I realized one thing during this debacle, I realized how I have been avoiding these tiresome generic and plump "male guilt" arguments for years, because I've heard them all and I simply hadn't the stamina to explian the same thing over and over again. I recognized the feeling being described by a lady who no longer liked to send the same message to people with no insight in the situation of people of color, she was simply too tired.

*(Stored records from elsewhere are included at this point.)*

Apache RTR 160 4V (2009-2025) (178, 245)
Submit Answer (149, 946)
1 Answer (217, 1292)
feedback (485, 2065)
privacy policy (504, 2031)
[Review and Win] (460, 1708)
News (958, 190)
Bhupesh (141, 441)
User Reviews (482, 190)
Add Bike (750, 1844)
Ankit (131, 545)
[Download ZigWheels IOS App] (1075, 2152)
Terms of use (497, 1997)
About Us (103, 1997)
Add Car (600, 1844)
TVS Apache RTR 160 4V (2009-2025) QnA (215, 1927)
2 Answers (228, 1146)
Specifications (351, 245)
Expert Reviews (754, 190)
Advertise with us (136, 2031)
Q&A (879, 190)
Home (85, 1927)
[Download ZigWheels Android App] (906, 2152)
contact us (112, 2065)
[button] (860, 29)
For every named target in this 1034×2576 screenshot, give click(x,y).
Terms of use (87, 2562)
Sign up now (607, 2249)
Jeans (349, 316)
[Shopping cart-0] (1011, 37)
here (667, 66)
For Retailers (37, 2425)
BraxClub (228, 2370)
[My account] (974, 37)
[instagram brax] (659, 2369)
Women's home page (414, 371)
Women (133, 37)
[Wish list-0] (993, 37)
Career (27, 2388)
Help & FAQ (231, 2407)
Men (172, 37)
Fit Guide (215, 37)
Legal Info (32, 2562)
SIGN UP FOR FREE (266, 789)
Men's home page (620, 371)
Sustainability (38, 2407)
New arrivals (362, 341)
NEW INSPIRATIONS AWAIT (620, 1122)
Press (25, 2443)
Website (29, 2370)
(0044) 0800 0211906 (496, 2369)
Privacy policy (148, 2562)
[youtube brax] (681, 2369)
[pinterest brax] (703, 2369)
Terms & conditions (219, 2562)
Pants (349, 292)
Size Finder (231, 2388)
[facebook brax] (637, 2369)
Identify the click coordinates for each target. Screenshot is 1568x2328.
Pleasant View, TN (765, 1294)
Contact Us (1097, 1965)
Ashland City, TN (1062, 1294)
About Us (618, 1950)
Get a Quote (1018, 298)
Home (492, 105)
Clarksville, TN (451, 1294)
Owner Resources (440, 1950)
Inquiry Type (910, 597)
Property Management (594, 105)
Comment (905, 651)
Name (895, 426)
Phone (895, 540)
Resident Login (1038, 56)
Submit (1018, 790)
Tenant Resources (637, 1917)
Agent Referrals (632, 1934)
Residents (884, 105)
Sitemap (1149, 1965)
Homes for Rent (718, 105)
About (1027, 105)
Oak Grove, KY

But this time I figured I wanted to follow up on my own planted garden. And mostly on my part it was a good exercise in internet sociology. To those who expressed a simple language with lots of errors, I slightly lowered my own language and addressed them with direct examples as much as possible. Those more advanced, I answered with more abstract logic..and those very aggressive, I addressed as kindly as possible. I found that kindness could make a few downright livid, but it also without exceptions made them lose the debate.
One woman was angry at me and blamed me for "making it worse for all us women out there" for "not understanding men" and for being "an anti humanist" (!)
Around two handfulls of women joined in the debate, describing their own experiences, and in general, with a few exceptions, they were less angry and exposed a higher quality in written language.
Only two men wrote and expressed a complete understanding and support for what my post had been about.
In the end I think I addressed all the main debaters with respect and could even see saplings of some interest and understanding for the subject other than confrontation/aggression from those men negative or mixed in the beginning. (including a digression from the guy who had been called "the best debater of the forum")
In some ways it feels like a small victory, but trust me when I say that my feelings are still mostly a mixture of surprise and low grade dismay.
I must have thought things were better in Sweden (often called one of the most equal countries in the world).
What I realized is that the Swedish law is in many aspects promoting equality for women and mothers, but that the loss of power that those laws mean for some men is something that will not be suffered silently.
There is an undercover gender war in Sweden, and a lot of the grenades are thrown around on the internet.
Could anyone enlighten me about the climate in the US?